In 2006 Edwin Bakker published a review of hundreds of jihadi terrorists in Europe based on media and court reports. Of the 242 people Bakker identified, most were in their late teens or twenties, and just five were women. According to Silke 2008, most Islamist extremists are also from upper or middle-class backgrounds and tend to be well educated (see also).
Most Extremists Are Not Mentally Ill
According Borum (2014) “research suggests that knowledge of mental illness has little to offer professionals with operational responsibilities for preventing and dealing with terrorism.” Silke (2008) agrees: “… the vast majority of research on terrorists has concluded that the perpetrators are not psychologically abnormal.”
Extremism is Fuelled By a Group Process Known as “Risky Shift”
Many people are originally introduced to extremist ideologies through close-knit groups of friends. Within small groups of this kind, a classic psychological effect known as “risky shift” (or “group polarisation”) frequently occurs.

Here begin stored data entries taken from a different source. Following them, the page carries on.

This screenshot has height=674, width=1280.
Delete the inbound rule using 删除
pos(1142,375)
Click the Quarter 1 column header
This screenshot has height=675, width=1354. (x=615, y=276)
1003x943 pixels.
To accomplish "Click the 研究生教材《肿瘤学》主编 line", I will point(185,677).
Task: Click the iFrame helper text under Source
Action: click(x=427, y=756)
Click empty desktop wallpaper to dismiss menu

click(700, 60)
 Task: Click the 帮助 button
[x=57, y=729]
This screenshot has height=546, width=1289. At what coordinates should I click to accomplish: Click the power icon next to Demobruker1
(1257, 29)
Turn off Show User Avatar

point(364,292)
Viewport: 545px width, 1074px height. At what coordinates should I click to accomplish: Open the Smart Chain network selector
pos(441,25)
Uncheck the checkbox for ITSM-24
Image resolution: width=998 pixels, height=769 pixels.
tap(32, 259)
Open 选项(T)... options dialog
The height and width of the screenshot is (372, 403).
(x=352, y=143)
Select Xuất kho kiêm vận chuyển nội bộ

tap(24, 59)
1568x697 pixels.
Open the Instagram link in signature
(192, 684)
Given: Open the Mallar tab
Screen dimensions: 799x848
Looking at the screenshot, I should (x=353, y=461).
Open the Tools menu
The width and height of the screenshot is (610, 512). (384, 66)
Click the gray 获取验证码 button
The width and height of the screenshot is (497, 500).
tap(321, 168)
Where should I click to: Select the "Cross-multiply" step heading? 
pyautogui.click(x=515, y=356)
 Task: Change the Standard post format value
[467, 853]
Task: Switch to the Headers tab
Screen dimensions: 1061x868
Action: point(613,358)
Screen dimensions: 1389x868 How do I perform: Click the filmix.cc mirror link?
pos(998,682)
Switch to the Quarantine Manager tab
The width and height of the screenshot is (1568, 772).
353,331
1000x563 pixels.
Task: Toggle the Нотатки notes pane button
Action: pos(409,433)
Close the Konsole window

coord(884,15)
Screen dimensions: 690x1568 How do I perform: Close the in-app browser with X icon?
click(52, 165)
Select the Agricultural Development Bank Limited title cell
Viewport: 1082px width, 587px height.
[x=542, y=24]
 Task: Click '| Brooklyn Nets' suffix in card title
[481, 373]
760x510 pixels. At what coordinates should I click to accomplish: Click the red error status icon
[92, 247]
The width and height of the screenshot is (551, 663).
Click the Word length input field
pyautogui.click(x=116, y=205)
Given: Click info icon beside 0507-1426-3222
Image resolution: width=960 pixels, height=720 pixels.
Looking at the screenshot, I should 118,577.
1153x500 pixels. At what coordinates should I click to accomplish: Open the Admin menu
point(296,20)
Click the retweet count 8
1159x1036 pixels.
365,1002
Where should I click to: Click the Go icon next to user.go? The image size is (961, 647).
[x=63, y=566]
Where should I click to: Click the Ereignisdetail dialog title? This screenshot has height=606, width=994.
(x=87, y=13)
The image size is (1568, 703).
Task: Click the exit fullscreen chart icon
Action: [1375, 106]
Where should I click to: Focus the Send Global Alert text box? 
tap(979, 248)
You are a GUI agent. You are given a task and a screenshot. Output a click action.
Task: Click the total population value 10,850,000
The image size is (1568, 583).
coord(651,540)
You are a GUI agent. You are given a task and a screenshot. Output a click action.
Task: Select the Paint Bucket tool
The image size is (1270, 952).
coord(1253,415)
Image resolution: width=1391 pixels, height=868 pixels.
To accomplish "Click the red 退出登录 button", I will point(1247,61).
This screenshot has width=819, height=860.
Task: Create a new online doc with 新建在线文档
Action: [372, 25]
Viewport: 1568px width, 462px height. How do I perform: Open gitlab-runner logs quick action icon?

This is the tendency for groups to arrive at more extreme positions than any individual members would have done on their own.
Marginalisation and Perceived Injustice
Many would-be violent extremists bear grievances, sometimes a sense of humiliation (either personally or on behalf of their in-group) and a desire for revenge. At the same time, they feel that their needs and interests are not recognised by mainstream authorities. It’s notable that in the UK and other Western countries, the Muslim population are massively under-represented in national parliaments. A 2009 paper “Patterns of Thinking in Militant Extremism” analysed the mindset of many extremist groups around the world (based on internet and printed material), including the IRA and the Muslim Brotherhood, and two key beliefs were the illegitimacy of the established authorities and that change can only be achieved through extreme and unconventional means.
Dehumanisation of Enemies
A shocking feature of the behaviour of many violent extremists is their total disregard for the value of other human lives. A relevant concept here is the way that people are able to “dehumanise” their enemies or those they see as unimportant – that is, to see them as somehow less than human. This ugly feature of human psychology has been shown in the context of brain responses to homeless people and drug addicts, and in connection with gang violence.
For many people, extremist religious movements offer existential comfort. “… [E]xtremists and many so-called fundamentalists in all religions, use one of the most basic and often most destructive forms of defense,” writes Gibbs (2005) “they repress the anxiety of nonbeing, splitting the self and filling the void with self-protective belief systems and structures …” Also relevant here is “Terror Management Theory” – this states that we respond to reminders of our mortality by entrenching our beliefs and deepening our cultural allegiances. A 2006 study found that Muslim Iranian students reminded of their own mortality subsequently expressed more support for their peers who believed in the legitimacy of suicide attacks against the US.
It’s well known that passages of the Koran and the Bible contain calls for violence. Theologians explain that these passages are not meant to be taken literally and need to be considered in context. Nonetheless, there remains the possibility that violent scripture incites aggression. A 2007 study put this to the test. Bushman and his colleagues found that students exposed to violent scripture subsequently exhibited more aggression, especially if they were religious believers.
Excitement, Danger and the Search for Meaning
“…the quest for personal significance constitutes a major motivational force that may push individuals toward violent extremism,” write Arie W. Kruglanski et al in a 2014 paper. Silke (2008) similarly points out that in many communities, “joining a terrorist group increases the standing of a teenager or youth considerably.” It’s also important to recognise the lure of danger and excitement, especially to young disenfranchised men. Silke quotes a former IRA member reminiscing about his time as a terrorist: “I lived each day in a heightened state of alertness. Everything I did, however trivial, could seem meaningful.”